Juca: Empreiteiros, publicitários e cartolas brasileiros. O povo povo mesmo verá pela TV, como quando é na Europa…
IF: A crise política na China ameaça o brilho olímpico. Países já declararam que podem boicotar a abertura dos Jogos. Aqui no Brasil, a violência urbana e doenças como a dengue, têm peso suficiente para provocar uma reação semelhante?
Juca: Acho que não, são problemas diferentes e, sejamos otimistas, esperamos já resolvidos daqui a sete anos…
IF: “Existe muita corrupção, infelizmente. Já aconteceu de a CBF não aceitar uma proposta nossa (da Pelé Sports & Marketing) melhor do que a que acabou aceitando por causa de conchavos com outros grupos. Propostas menores acabam sendo aceitas, só para não tirar outros grupos” – Pelé, à revista Playboy, sobre a tentativa de compra dos direitos de transmissão do Campeonato Brasileiro. A “politicagem” nua e crua, presente no esporte brasileiro, coloca em risco a credibilidade dos contratos que serão firmados entre CBF e empresas?

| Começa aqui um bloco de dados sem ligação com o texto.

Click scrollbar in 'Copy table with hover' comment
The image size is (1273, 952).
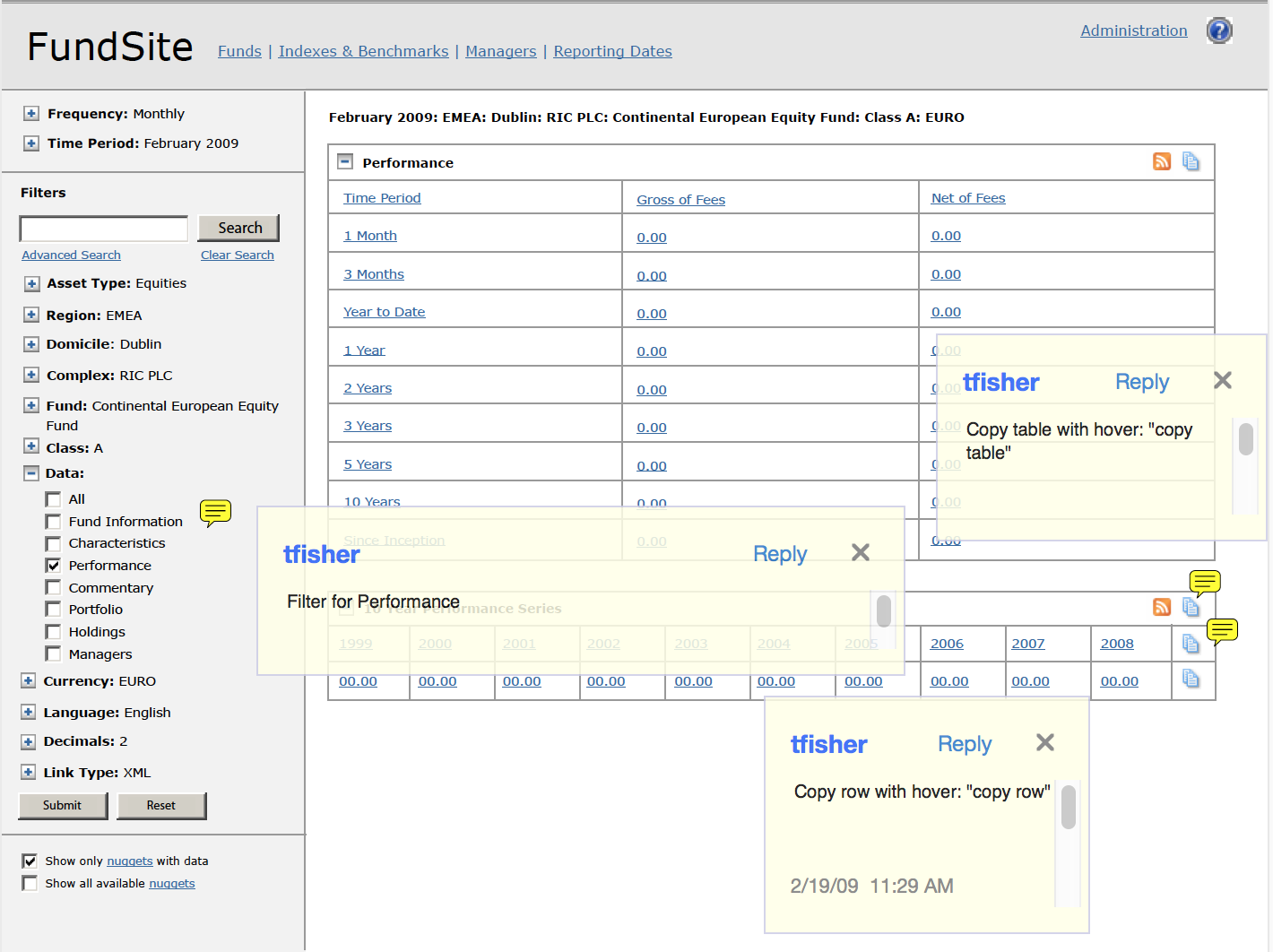click(x=1245, y=439)
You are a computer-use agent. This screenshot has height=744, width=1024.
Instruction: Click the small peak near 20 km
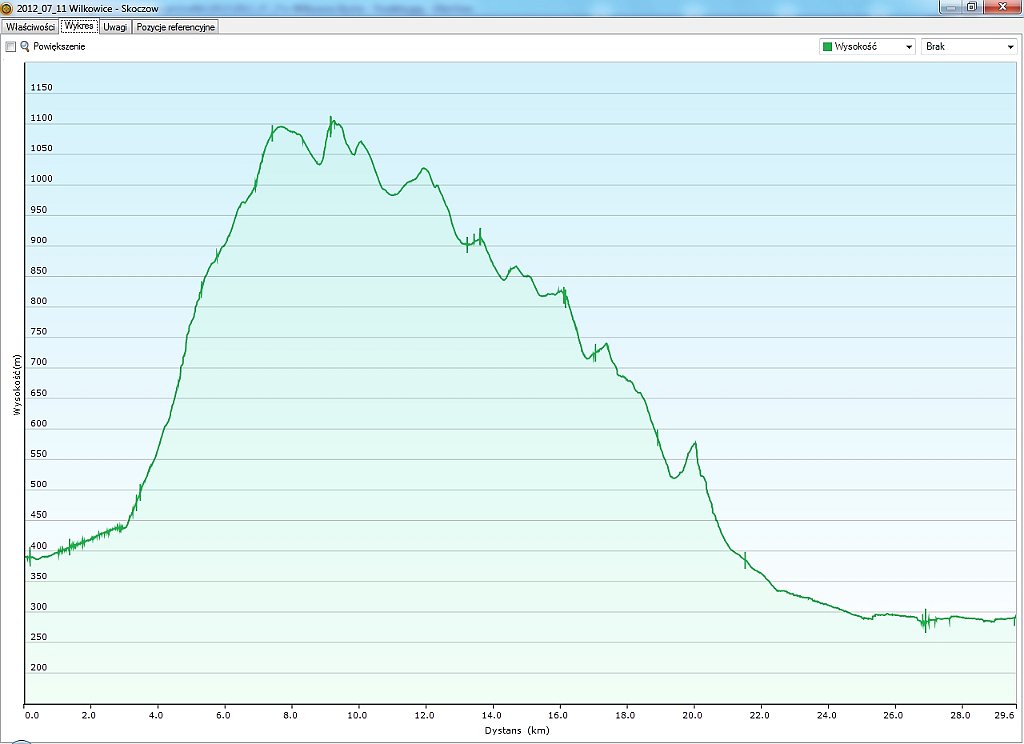(x=694, y=442)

Juca: É claro que sim, como também a do próprio Pelé, que esqueceu tudo que já disse.
IF: O Brasil corre o risco do vermelho que dá cor ao 4 (de 2014) significar o estado das contas públicas no fim da Copa?
Juca: Corre o risco, não! Tem a certeza do vermelho.

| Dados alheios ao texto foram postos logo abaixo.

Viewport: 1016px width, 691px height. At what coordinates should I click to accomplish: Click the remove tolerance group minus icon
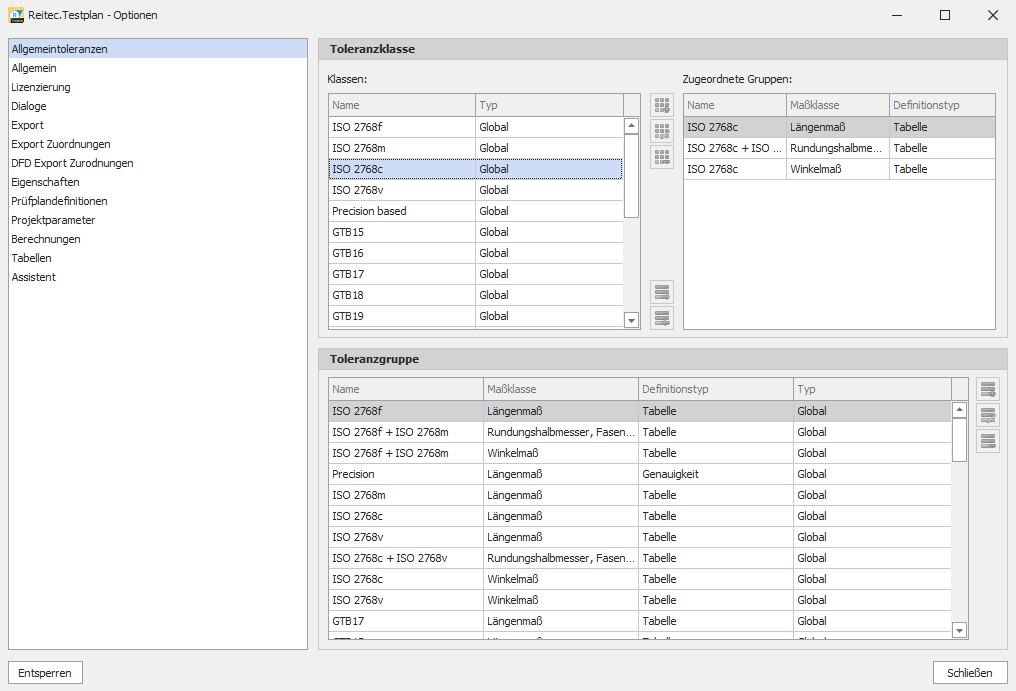(x=988, y=441)
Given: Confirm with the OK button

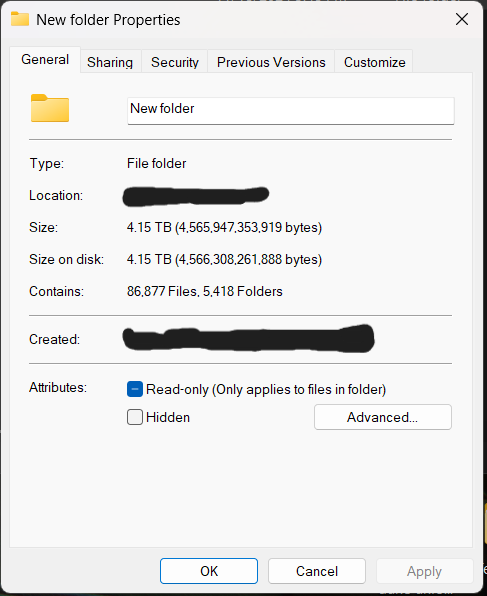Looking at the screenshot, I should 209,571.
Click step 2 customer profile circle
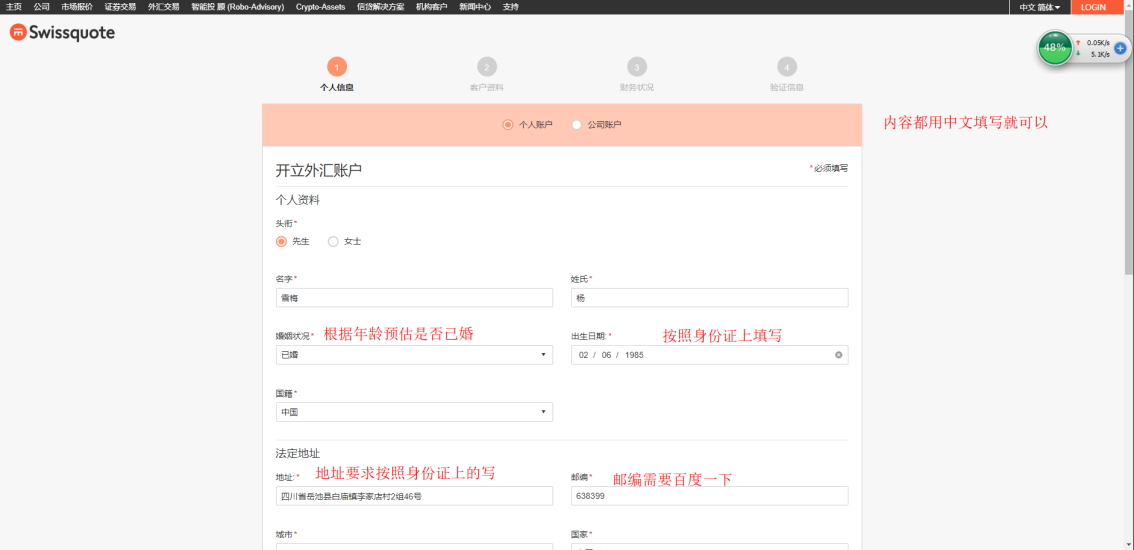 [487, 67]
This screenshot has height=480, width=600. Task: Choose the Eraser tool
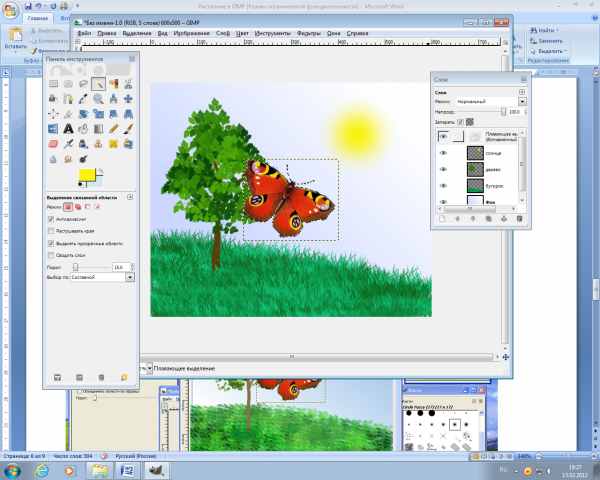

IF: Quais candidatas à cidades-cede serão escolhidas, ou pelo menos, tem mais chance de ser? Haverá uma preferência pelo eixo Sul/Sudeste?
Juca: Honestamente não sei, embora me pareça possível e uma tremenda (preferência) se o nordeste não for bem contemplado.
IF: O projeto original da Copa de 2014 no Brasil prevê investimentos públicos em infra-estrutura e privados, na questão dos estádios. Este projeto te agrada ou há considerações a fazer?
Juca: Só uma: duvido que não entre dinheiro público nos estádios na hora “H”, quando tudo começar a atrasar, a exemplo do que deu no Pan.
IF: Finalmente um pouco de futebol: Olhando para as atuais categorias de base das seleções mais tradicionais, é possível perceber alguma que se destaque? Poderá esta categoria de base desenvolver-se e tornar-se a seleção principal (ou pelo menos a base dela?)?
Juca: Daqui a sete anos, certamente, teremos muitos jogadores que são meninos hoje.
IF: Em suma, qual a sua opinião sobre o Brasil sediar a Copa de 2014?
Juca: O Brasil pode, mas não com essa gente que aí está.